▶ _TEXT PASSAGE_
MPC says: ‘If a union is recognised, then it’s no longer possible for us to reward good workers with pay increases’

Again, not true. Just because a union has been recognised, it doesn’t mean that pay agreements with the workers suddenly magically change. The relationship between the workers, a recognised union and a company normally works like this:

  1. The members at a company are unhappy. They speak to their elected union rep, and it becomes clear that a majority of them want to see some kind of change in their working conditions (like paid overtime for example).
  2. The union rep brings this issue to the union’s attention, and asks the union to begin negotiations with the company about it.
  3. The union negotiates with management at the company on behalf of its members, and tries to come up with a proposed agreement that gives the workers what they are asking for. If this isn’t possible, then the union will try to find an alternate proposed agreement that at least goes part-way.
  4. If a proposed agreement was found, then the union presents this proposed agreement to their members, and the members vote on it. If enough members are in favour of it, then the agreement comes into force. If the members reject it or if no proposed agreement was reached, then the members decide what to do next – whether to ask BECTU to go for a different deal, or whether to give up on their demands, or whether to consider industrial action of some sort to put pressure the company (such as refusing to work excessive overtime).

▶ _WORK TO DO_
(1) For each statement, answer yes or no according to the union recognition passage, and quote the words from it that decide the answer. (a) The elected union rep negotiates directly with company management. (b) A proposed agreement comes into force only if enough members vote in favor of it. (c) Refusing to work excessive overtime is given as an example of industrial action.
(2) Resume the union recognition passage, starting right after its final sentence.

▶ _INFORMATION SHOWN_
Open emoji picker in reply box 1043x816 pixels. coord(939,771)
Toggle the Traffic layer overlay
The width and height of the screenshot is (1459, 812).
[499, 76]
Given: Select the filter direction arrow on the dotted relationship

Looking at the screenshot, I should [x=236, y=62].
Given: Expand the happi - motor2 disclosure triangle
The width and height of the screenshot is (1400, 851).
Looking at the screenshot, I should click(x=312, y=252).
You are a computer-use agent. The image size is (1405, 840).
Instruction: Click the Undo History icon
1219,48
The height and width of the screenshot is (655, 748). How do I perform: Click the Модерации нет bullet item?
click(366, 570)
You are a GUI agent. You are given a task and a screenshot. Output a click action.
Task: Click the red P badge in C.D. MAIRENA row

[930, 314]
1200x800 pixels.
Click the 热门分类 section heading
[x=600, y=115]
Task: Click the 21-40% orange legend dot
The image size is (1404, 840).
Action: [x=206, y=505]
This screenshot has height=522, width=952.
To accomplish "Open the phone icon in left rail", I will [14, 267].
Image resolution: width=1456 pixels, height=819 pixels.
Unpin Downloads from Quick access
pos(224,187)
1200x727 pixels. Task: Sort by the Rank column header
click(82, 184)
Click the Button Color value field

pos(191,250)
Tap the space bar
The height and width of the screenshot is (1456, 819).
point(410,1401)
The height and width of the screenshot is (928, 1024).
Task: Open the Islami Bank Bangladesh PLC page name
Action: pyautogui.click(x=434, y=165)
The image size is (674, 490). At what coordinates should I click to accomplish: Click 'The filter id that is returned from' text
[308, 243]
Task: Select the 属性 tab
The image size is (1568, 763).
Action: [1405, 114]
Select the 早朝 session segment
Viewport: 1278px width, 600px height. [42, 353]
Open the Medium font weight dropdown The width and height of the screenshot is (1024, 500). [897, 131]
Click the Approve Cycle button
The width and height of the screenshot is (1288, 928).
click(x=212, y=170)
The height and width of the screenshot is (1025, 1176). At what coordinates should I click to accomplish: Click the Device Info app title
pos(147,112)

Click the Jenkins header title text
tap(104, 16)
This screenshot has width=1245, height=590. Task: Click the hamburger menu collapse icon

▶ _PER-TASK ANSWERS_
(1)
(a) No: "The union rep brings this issue to the union’s attention, and asks the union to begin negotiations with the company about it."
(b) Yes: "If enough members are in favour of it, then the agreement comes into force."
(c) Yes: "whether to consider industrial action of some sort to put pressure the company (such as refusing to work excessive overtime)"

(2)
So just because a department chose to unionise through BECTU, it doesn’t mean that pay banding would automatically have to come into effect. It would only come in if the members wanted it, an agreement was reached, and a majority of those members voted for it. If a department feels that they are already fairly rewarded for good work and that the system isn’t being abused, then they’d have no reason to ask for and vote in favour of a different pay structure that gets rid of it.

Even if workers did choose to vote for pay banding or rate-cards at some point in the future, pay banding is more commonly implemented as a minimum anyway, i.e. “as a lead compositor, you should be paid at least £XXX per hour”. There’s no reason that a rate-card or pay-banding system should stop a company from paying talented individuals more than the minimum rate. If you don’t believe us, then have a look at a genuine BECTU rate card (PDF) for the camera branch, and see for yourself.

Finally, remember that any future decision we make over pay-banding/rate cards is completely separate from the question of whether we should unionise or not. The question is not “What will the results be for me financially?”, but rather “Are we being treated fairly by our employers right now, and if not, would we like a union to work on our behalf to try to improve the situation?”